Consider the system
$\dot{x}=3x^2-1-e^{2y}, \dot{y}=-2xe^{2y}$
1)Show that $\frac {\partial{f}}{\partial{y}}=\frac {\partial{g}}{\partial{x}}$
2)Find the potential $V(x,y)$
3)Show trajectories always cross the equipotentials at right angles.
$\dot{x}=f(x,y)$ and $\dot{y}=g(x,y)$
I showed the first partial derivative part but i couldn't second and third part
Given:
$$x'= f(x,y) = 3x^2-1-e^{2y}, y'= g(x,y) = -2xe^{2y}$$
1) Show that $\dfrac {\partial{f}}{\partial{y}}=\dfrac {\partial{g}}{\partial{x}}$
2) Find the potential function $V(x,y)$
$$V(x,y) = -x^3 + x + xe^{2y}$$
3) Show trajectories always cross the equipotentials at right angles.
Please add what you have done here. If they only want you to show it, the following phase portrait may suffice. However, if they want a proof, that is harder.
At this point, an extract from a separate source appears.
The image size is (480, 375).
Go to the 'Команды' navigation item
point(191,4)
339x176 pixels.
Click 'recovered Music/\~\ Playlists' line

Nota Bene: In preparing this answer, I in my haste used $\phi$ for the potential instead of the OP's $V(x, y)$; I have let it so stand to avoid the editing a change would entail. Ah well, as Treebeard the Ent might say, "hrooooom, hrooooom, let us not be hasty!" Sorry for any confusion, and remember, here
$\phi = V. \tag{0}$
This being said:
According to our OP hello, we can take as given the evident fact that
$\dfrac{\partial f}{\partial y} = \dfrac{\partial g}{\partial x}. \tag{1}$
Denoting the vector field $(f, g)^T$ by $X$:
$X = \begin{pmatrix} f(x, y) \\ g(x, y) \end{pmatrix}, \tag{2}$
we see that (1) implies that
$\nabla \times X = 0, \tag{3}$
which in turn implies the existence of a function $\phi(x, y)$ such that
$X = \nabla \phi. \tag{4}$
(3) also implies, via Stoke's theorem, that around any (sufficiently smooth) closed path $\Gamma$, we have
$\int_\Gamma X \cdot ds = \int_\Omega (\nabla \times X) \cdot dA = 0, \tag{5}$
where $\Omega$ is the region bounded by $\Gamma$ and $dA$ is the corresponding area element. (5) in turn shows that the function $\phi(x, y)$ may be defined, up to an arbitrary constant, by
$\phi(x, y) = \int_\gamma X \cdot ds \tag{6}$
for any path $\gamma(s)$ joining some fixed point $(x_0, y_0)$ and $(x, y)$, since (5) in fact implies such integrals are independent of the particular path chosen. We are thus free to evaluate $\phi$ by using a path of exceptional convenience. Since $X$ is defined on the entire $x$-$y$ plane $\Bbb R^2$, we may choose $(x_0, y_0) = (0, 0)$ and take $\gamma$ to run from $(0, 0)$ to $(x, 0)$ along the $x$-axis, then from $(x, 0)$ to $(x, y)$ along the segment parallel to the $y$-axis. We thus have
$\phi(x, y) = \int_{(0, 0)}^{(x,0)} (3s^2 - 2) ds + \int_{(x,0)}^{(x, y)} (-2xe^{2s}) ds; \tag{7}$
in the first of these integrals the $y$-component of $X$, $g(x, y)$, does not appear since the path is solely in the $x$-direction; $X \cdot \gamma'(s) = f(x, y)$ along this path component. And $f(x, y)$ does not appear in the second integral for the same reason, with the roles of $x$ and $y$ reversed. Evaluating these integrals, we find that
$\phi(x, y) = (x^3 - 2x) - x(e^{2y} - 1) = x^3 - x - xe^{2y}; \tag{8}$
it is now easy to see that
$\nabla \phi = (f, g)^T = X, \tag{9}$
that is, $\phi$ is a potential function for $X$. To see that the trajectories of $X$ are normal to the equipotentials of $\phi$, it is perhaps simplest at this point to observe that since the equipotentials are the curves
$\phi(x, y) = c \tag{10}$
for constant $c$, implicit differentiation of (10) with respect to $x$ yields
$f + gy'(x) = 0, \tag{11}$
which may in fact be written as
$X \cdot (1, y'(x)) = 0, \tag{12}$
and then use the fact that $(1, y'(x))$ is the tangent to the curve $(x, y(x))$, a parametric representation of the equipotential with parameter $x$ itself. This is valid everywhere except where $g(x, y) = 0$, that is, where $x \ne 0$; but it is easy to see that when $g = 0$ we are on the $y$-axis, and there $X$ points in the $x$-direction, so orthogonality of $X$ to the equipotentials holds there as well.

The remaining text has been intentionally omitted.